**Task directions:**
Rewrite the stretch of lines from the start through the line containing "click(x=367, y=90)", replacing "dropdown" with "drop-down menu" and keeping everything else the same. Leave the pictures out of your answer.
·····
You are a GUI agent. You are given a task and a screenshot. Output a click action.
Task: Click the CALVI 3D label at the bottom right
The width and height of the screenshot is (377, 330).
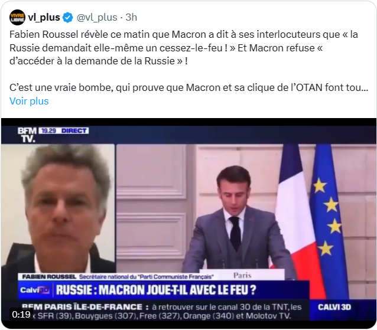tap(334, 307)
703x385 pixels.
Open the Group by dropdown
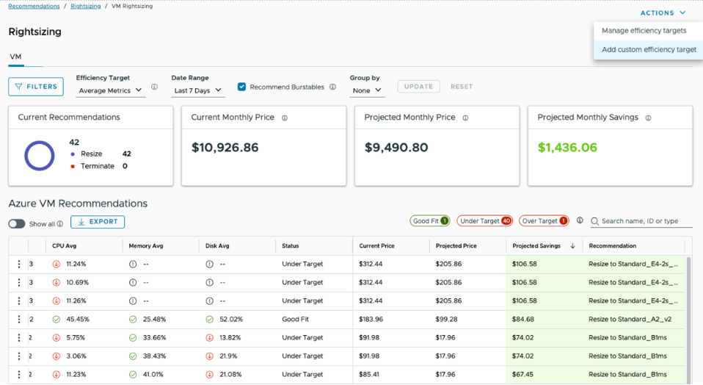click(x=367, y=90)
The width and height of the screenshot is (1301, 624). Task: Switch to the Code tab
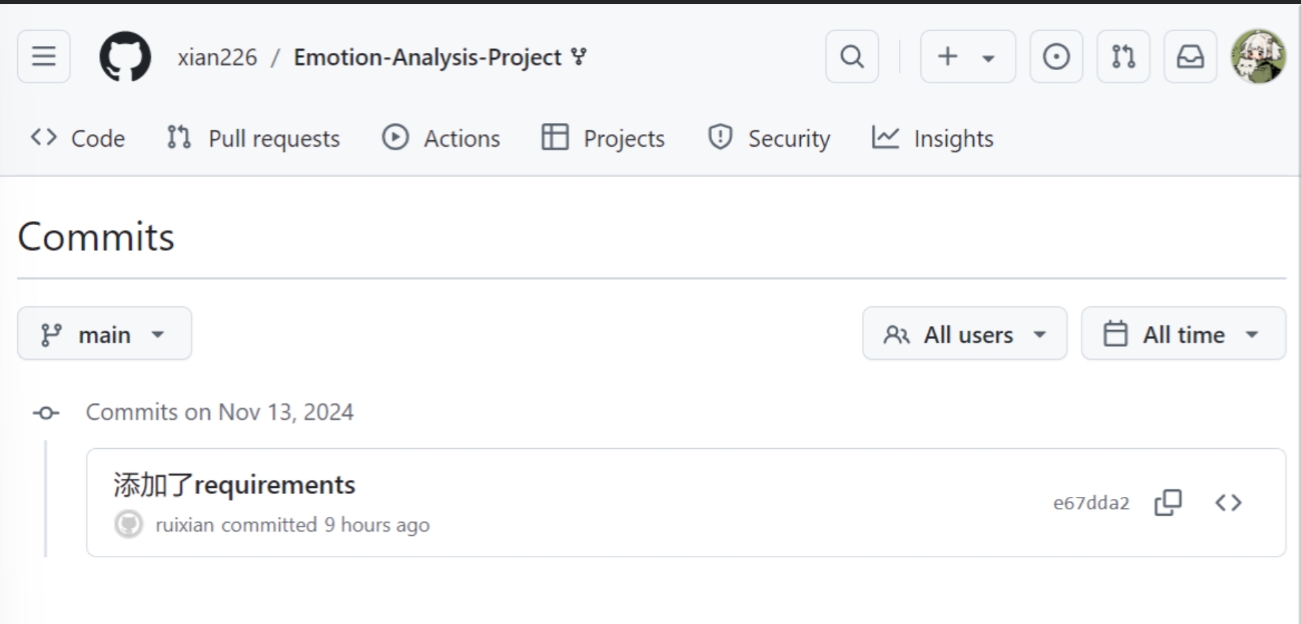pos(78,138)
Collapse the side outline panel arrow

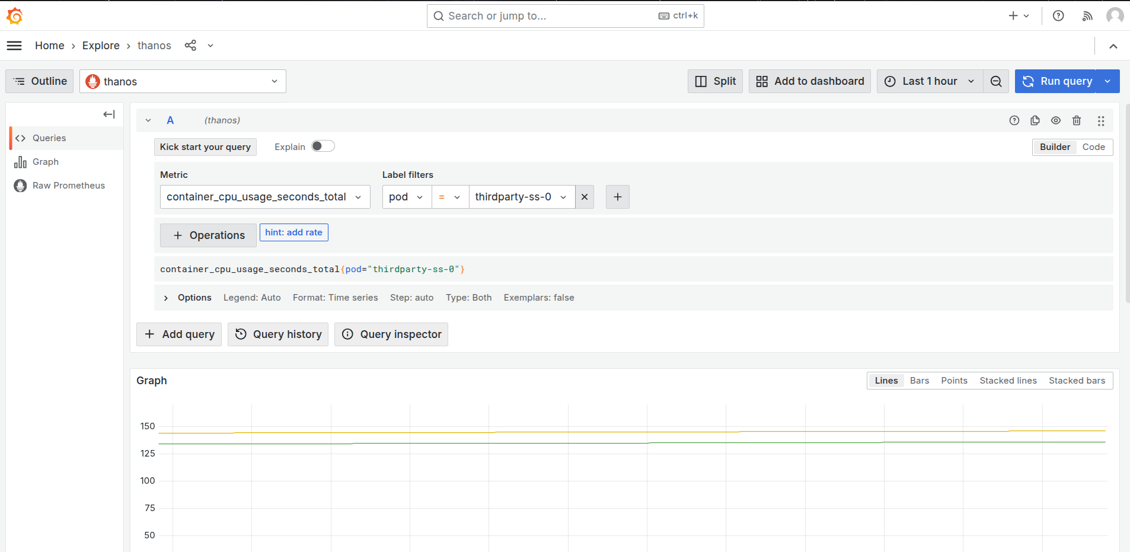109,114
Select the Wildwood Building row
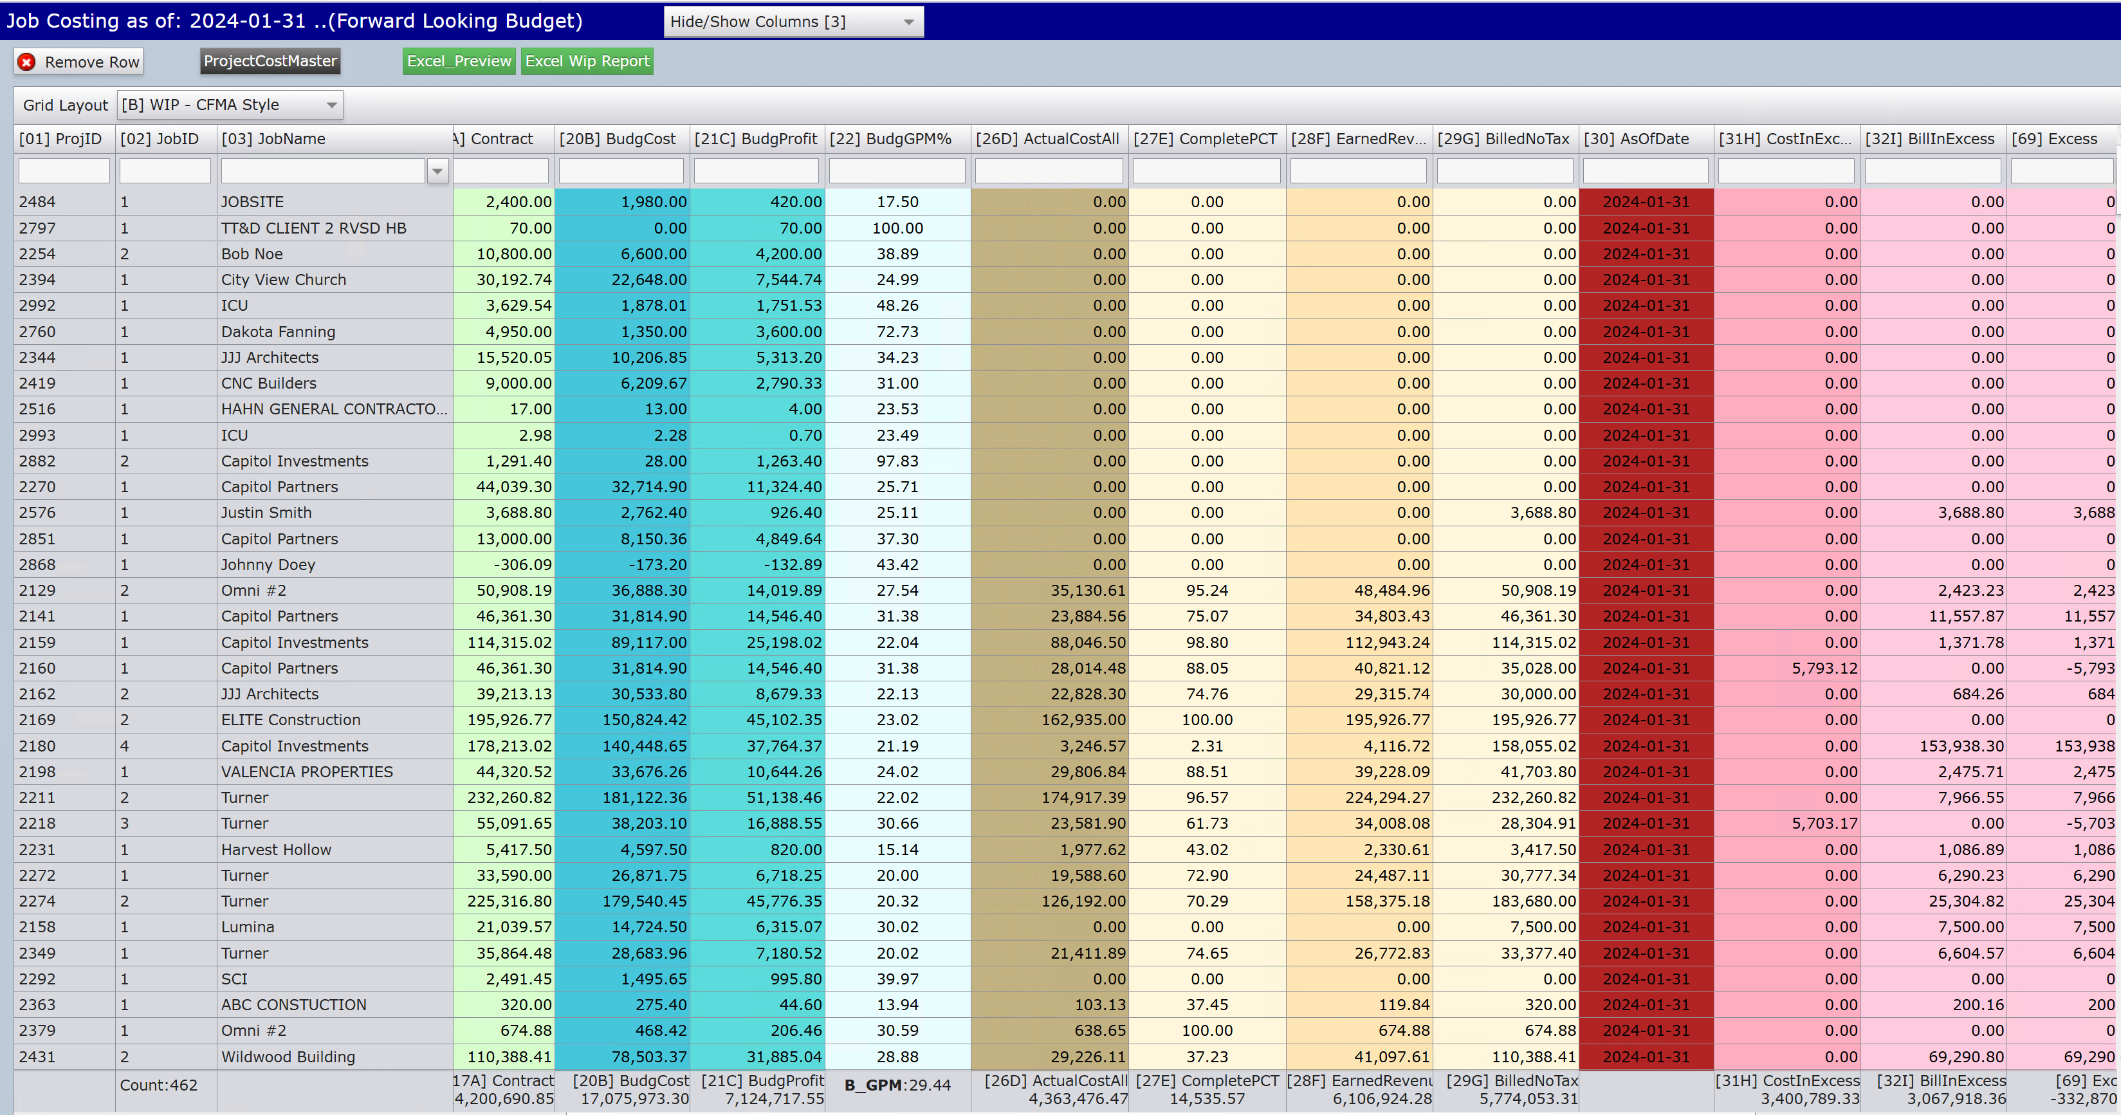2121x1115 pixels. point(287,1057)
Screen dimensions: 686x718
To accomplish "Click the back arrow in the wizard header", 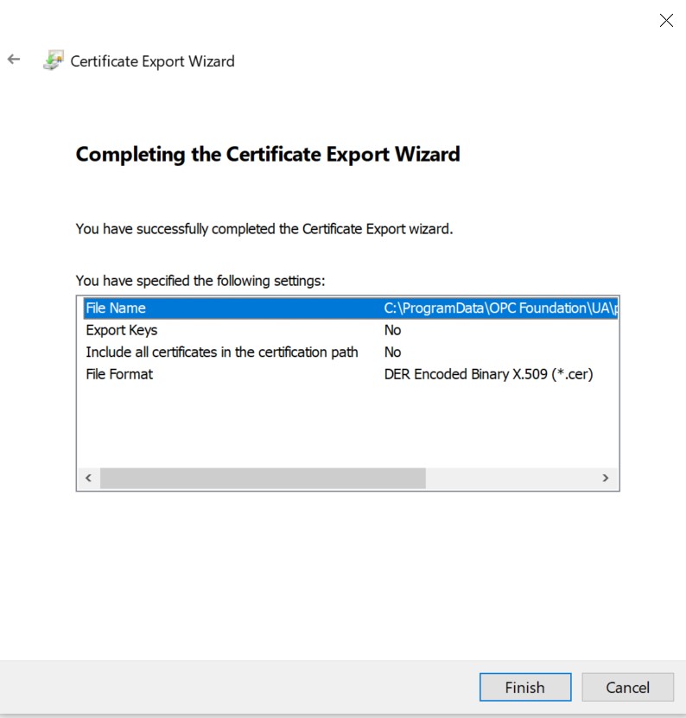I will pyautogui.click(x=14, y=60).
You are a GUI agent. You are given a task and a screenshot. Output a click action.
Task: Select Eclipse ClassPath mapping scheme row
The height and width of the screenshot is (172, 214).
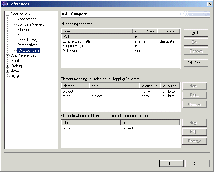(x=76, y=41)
·····
**Exercise response:**
You are a GUI agent. You are given a task and a screenshot. Output a click action.
Task: Click the CALVI 3D label at the bottom right
The width and height of the screenshot is (377, 330).
tap(334, 307)
703x385 pixels.
Open the Group by drop-down menu
click(x=367, y=90)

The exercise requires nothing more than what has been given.